### What you need to do
Copy exactly, and only, the lines from the one with "Image resolution: width=844" to the end of the listing; omit pictures.
_ _ _ _ _ _ _
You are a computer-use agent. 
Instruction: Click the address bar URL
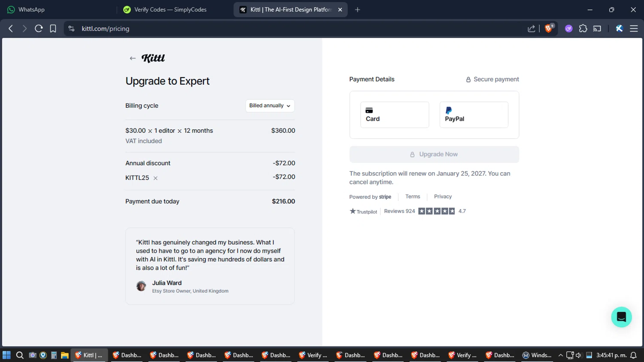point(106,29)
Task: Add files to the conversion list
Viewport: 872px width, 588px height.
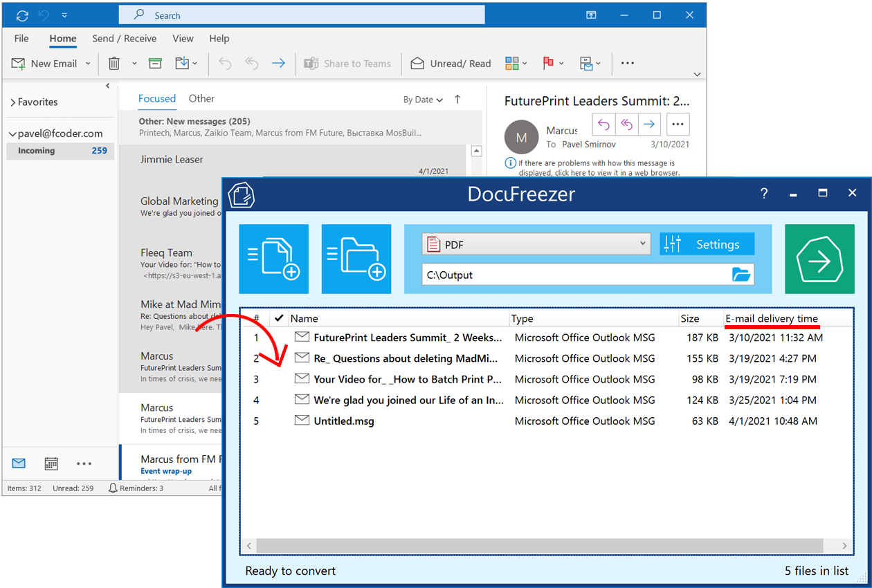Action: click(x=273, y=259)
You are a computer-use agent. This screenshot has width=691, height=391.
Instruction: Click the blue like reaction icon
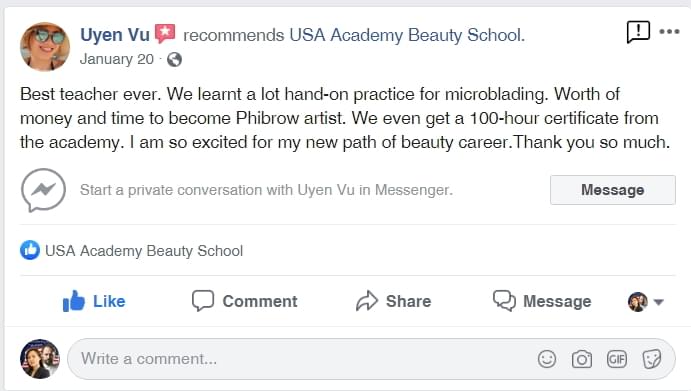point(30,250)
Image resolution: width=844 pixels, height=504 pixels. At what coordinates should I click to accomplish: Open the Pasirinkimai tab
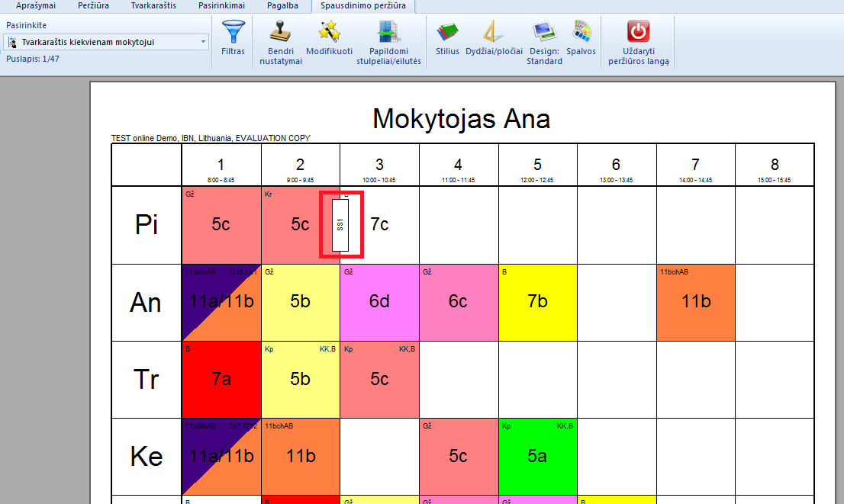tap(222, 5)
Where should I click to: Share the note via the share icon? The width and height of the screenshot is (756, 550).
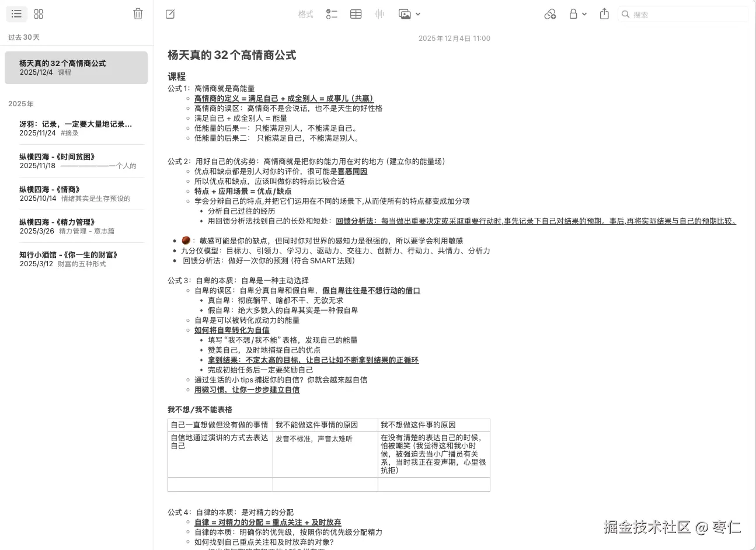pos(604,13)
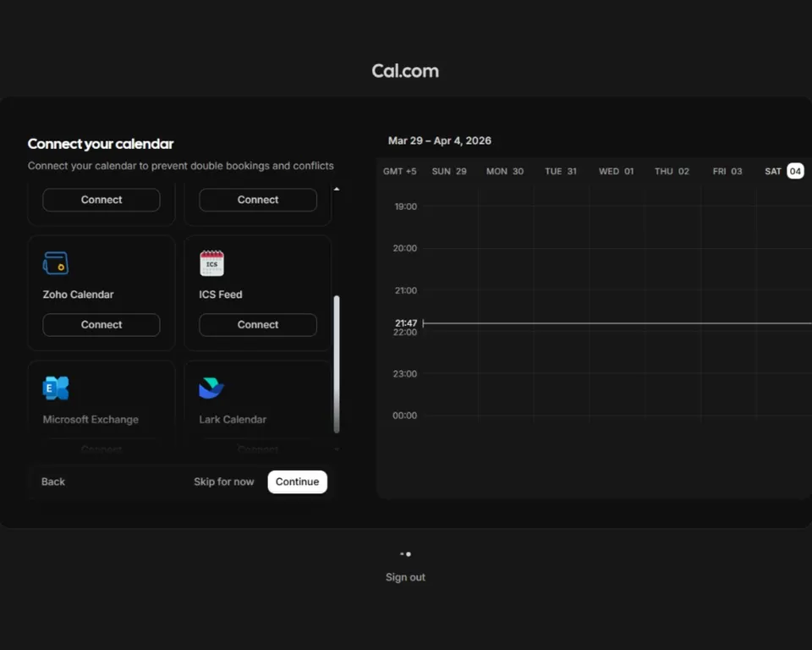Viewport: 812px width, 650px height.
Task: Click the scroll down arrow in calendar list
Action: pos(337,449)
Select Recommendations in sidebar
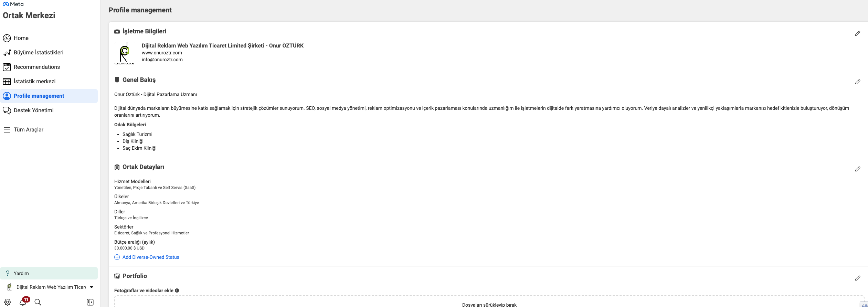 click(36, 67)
_ _ _ _ _ _ _
### Written response
Image resolution: width=844 pixels, height=504 pixels. At what coordinates should I click to accomplish: Open the Pasirinkimai tab
tap(222, 5)
Where should I click to: Share the note via the share icon? The width and height of the screenshot is (756, 550).
pos(604,13)
Viewport: 812px width, 650px height.
Task: Click the scroll down arrow in calendar list
Action: pos(337,449)
Select Recommendations in sidebar
 click(36, 67)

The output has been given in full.